SELECTION:

--- START ---

I confirm,

Christopher was very kind helping me out here. The solution presented in the 
linked doc worked perfectly. IMO it should be linked in the official Spark 
documentation.

Thanks again,

Roberto


> On 20 Jun 2015, at 19:25, Bozeman, Christopher <bozem...@amazon.com> wrote:
> 
> We worked it out.  There was multiple items (like location of remote 
> metastore and db user auth) to make HiveContext happy in yarn-cluster mode. 
> 
> For reference 
> https://github.com/awslabs/emr-bootstrap-actions/blob/master/spark/examples/using-hivecontext-yarn-cluster.md
> 
> -Christopher Bozeman 
> 
> 
> On Jun 20, 2015, at 7:24 AM, Andrew Lee <alee...@hotmail.com> wrote:
> 
>> Hi Roberto,
>> 
>> I'm not an EMR person, but it looks like option -h is deploying the 
>> necessary dataneucleus JARs for you.

--- END ---

(Element lookup records)
--- START ---

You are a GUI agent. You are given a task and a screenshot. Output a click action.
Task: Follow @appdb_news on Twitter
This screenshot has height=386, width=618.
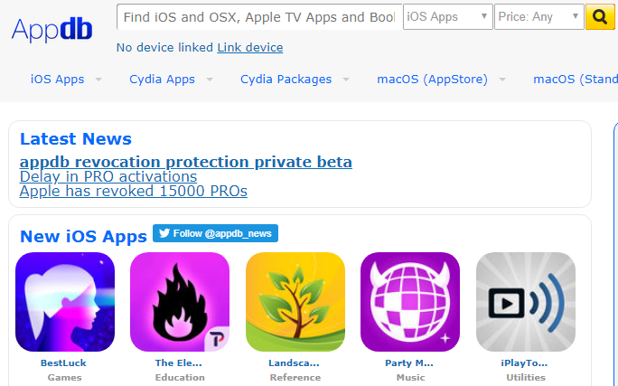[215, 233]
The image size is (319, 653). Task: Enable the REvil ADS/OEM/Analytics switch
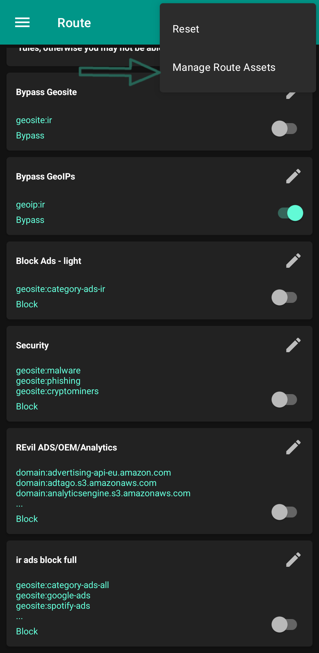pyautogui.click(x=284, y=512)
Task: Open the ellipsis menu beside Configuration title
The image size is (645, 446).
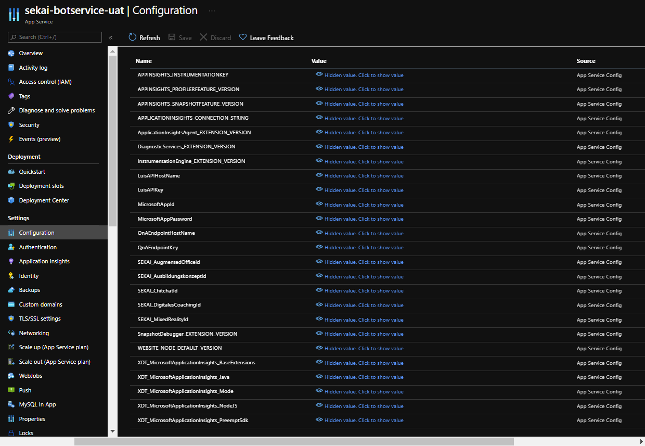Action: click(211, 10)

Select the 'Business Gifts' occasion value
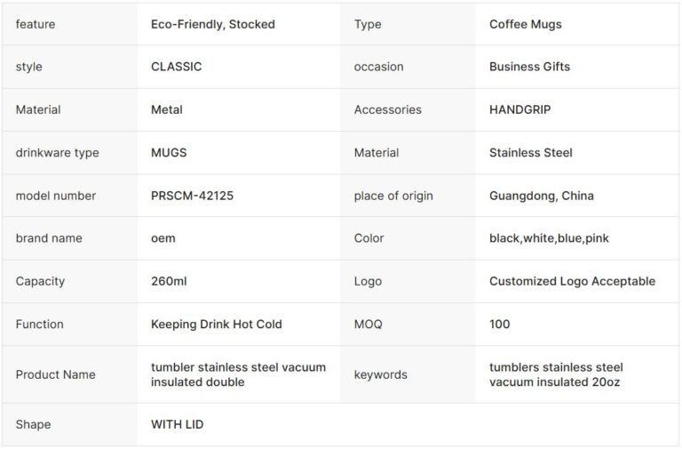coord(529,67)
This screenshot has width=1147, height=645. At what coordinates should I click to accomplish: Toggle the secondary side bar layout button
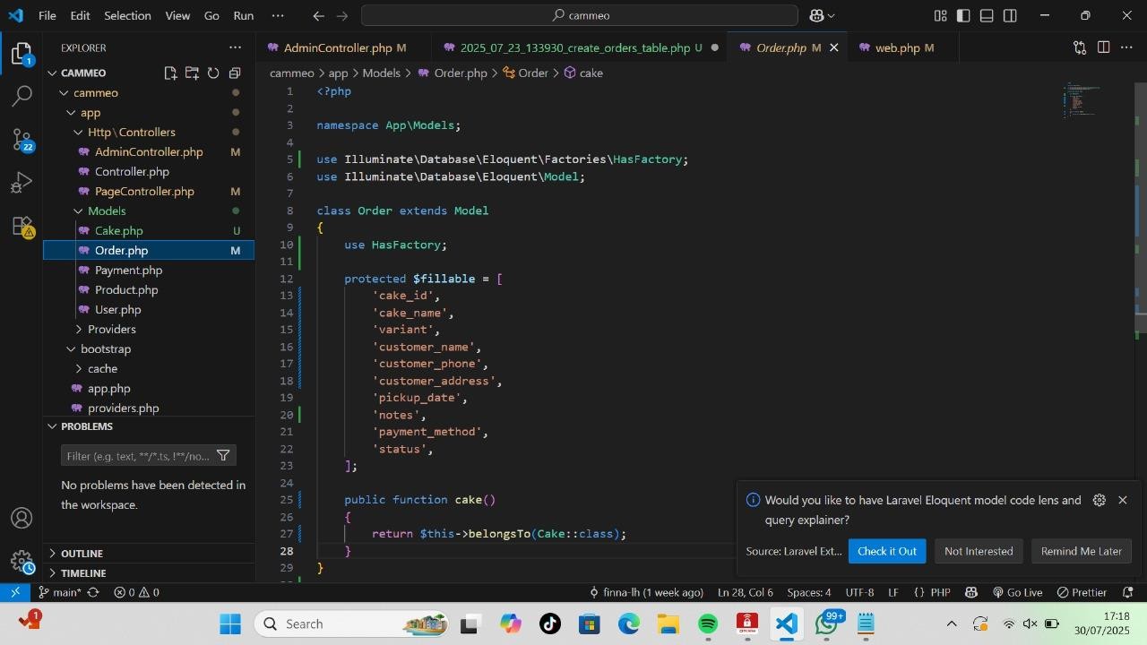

--- END ---

THINGS TO DO:
a. Answer these questions about the HiveContext thread:
(i) Where did Roberto think the linked doc should be linked?
(ii) Which two items does Christopher give as examples of what it took to make HiveContext happy in yarn-cluster mode?
(iii) According to Andrew Lee, what does option -h appear to deploy?
b. Copy, word for word, the part of the HiveContext thread that opens with the words containing "Christopher was very" and closes with "in yarn-cluster mode.".
c. Carry on the HiveContext thread from its last line.

ANSWERS IN ORDER:
a.
(i) In the official Spark documentation.
(ii) The location of the remote metastore and db user auth.
(iii) The necessary dataneucleus JARs.

b.
Christopher was very kind helping me out here. The solution presented in the 
linked doc worked perfectly. IMO it should be linked in the official Spark 
documentation.

Thanks again,

Roberto


> On 20 Jun 2015, at 19:25, Bozeman, Christopher <bozem...@amazon.com> wrote:
> 
> We worked it out.  There was multiple items (like location of remote 
> metastore and db user auth) to make HiveContext happy in yarn-cluster mode.

c.
>> The req for HiveContext is the hive-site.xml and dataneucleus JARs. As long 
>> as these 2 are there, and Spark is compiled with -Phive, it should work.
>> 
>> spark-shell runs in yarn-client mode. Not sure whether your other 
>> application is running under the same mode or a different one. Try 
>> specifying yarn-client mode and see if you get the same result as 
>> spark-shell.
>> 
>> From: roberto.coluc...@gmail.com
>> Date: Wed, 10 Jun 2015 14:32:04 +0200
>> Subject: [Spark 1.3.1 on YARN on EMR] Unable to instantiate 
>> org.apache.hadoop.hive.metastore.HiveMetaStoreClient
>> To: user@spark.apache.org
>> 
>> Hi!
>> 
>> I'm struggling with an issue with Spark 1.3.1 running on YARN, running on an 
>> AWS EMR cluster. Such cluster is based on AMI 3.7.0 (hence Amazon Linux 
>> 2015.03, Hive 0.13 already installed and configured on the cluster, Hadoop 
>> 2.4, etc...). I make use of the AWS emr-bootstrap-action "install-spark" 
>> (https://github.com/awslabs/emr-bootstrap-actions/tree/master/spark) with 
>> the option/version "-v1.3.1e" so to get the latest Spark for EMR installed 
>> and available.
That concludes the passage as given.